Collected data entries
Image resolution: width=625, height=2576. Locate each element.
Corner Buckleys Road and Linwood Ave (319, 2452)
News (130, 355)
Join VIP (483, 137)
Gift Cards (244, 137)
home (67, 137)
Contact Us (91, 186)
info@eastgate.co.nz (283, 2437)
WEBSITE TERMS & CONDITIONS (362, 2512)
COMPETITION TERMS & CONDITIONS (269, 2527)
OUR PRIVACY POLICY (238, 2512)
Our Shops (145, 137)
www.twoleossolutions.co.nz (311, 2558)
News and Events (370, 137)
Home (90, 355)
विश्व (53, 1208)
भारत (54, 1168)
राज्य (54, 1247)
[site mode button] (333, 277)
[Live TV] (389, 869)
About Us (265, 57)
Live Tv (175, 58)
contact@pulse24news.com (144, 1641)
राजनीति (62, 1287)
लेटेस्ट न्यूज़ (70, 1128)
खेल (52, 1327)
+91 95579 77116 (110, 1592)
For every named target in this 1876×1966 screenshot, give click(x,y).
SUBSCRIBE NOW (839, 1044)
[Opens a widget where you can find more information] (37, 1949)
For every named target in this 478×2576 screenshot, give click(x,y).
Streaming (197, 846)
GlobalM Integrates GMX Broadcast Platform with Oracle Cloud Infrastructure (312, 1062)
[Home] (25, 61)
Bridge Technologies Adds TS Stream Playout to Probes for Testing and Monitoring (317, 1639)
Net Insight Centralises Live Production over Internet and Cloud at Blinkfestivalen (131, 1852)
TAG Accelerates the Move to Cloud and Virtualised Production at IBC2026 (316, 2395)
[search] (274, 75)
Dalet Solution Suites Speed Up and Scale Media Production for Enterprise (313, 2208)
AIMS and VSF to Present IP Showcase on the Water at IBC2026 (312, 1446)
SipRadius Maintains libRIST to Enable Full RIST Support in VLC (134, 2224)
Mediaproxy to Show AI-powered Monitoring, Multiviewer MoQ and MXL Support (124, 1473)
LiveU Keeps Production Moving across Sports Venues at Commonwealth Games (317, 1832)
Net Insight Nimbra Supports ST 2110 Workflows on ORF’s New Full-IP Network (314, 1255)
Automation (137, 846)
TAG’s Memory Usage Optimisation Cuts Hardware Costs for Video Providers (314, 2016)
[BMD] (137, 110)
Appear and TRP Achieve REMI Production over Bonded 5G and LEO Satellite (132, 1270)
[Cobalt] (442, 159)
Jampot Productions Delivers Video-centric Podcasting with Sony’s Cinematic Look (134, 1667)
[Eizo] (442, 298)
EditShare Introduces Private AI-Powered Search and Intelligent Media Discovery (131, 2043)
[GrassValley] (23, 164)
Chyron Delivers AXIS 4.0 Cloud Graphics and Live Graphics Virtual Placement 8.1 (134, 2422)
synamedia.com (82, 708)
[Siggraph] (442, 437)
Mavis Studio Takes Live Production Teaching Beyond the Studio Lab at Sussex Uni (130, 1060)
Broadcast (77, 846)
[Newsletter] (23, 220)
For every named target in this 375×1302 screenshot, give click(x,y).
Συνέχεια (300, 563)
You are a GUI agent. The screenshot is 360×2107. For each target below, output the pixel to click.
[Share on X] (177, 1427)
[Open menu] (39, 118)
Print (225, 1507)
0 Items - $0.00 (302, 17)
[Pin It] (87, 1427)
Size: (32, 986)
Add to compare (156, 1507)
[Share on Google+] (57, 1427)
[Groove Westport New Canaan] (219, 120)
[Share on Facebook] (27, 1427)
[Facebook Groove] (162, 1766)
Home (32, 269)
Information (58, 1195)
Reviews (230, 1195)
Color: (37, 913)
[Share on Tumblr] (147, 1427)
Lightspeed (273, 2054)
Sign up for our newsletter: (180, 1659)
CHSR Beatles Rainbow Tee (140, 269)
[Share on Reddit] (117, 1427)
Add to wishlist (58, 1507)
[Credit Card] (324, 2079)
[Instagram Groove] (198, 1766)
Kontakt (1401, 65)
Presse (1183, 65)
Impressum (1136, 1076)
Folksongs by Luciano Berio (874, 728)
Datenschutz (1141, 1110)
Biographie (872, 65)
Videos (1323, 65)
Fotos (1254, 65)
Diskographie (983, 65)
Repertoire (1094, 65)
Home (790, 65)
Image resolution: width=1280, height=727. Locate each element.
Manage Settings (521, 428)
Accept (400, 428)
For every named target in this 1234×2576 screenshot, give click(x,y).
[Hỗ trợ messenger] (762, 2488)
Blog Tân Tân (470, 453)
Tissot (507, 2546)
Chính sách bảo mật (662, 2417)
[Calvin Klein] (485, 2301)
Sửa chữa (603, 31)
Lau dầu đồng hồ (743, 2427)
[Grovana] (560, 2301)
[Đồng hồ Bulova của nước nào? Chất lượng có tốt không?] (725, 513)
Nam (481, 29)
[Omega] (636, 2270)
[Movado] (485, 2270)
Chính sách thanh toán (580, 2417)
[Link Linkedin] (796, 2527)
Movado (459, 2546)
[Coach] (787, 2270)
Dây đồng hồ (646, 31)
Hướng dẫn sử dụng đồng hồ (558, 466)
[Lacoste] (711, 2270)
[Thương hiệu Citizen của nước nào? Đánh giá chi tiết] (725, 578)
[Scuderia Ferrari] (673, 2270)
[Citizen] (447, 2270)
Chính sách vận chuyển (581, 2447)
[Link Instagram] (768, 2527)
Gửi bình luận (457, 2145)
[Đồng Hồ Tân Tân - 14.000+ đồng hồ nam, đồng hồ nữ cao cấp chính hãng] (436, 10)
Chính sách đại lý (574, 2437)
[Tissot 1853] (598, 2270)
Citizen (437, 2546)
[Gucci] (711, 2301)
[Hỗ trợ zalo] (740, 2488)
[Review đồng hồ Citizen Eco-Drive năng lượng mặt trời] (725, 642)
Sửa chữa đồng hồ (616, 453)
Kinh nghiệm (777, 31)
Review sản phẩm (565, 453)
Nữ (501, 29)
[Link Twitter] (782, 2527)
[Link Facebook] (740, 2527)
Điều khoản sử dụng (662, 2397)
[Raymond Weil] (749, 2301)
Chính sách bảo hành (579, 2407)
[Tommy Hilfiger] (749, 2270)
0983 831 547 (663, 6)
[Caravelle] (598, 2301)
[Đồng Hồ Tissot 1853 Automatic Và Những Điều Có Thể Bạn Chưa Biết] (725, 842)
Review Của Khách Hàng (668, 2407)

→ What is needed:
Once you have read through the entries, say how many of their lines include the string "element" and give nothing but that number.

→ Answer for this exercise:
2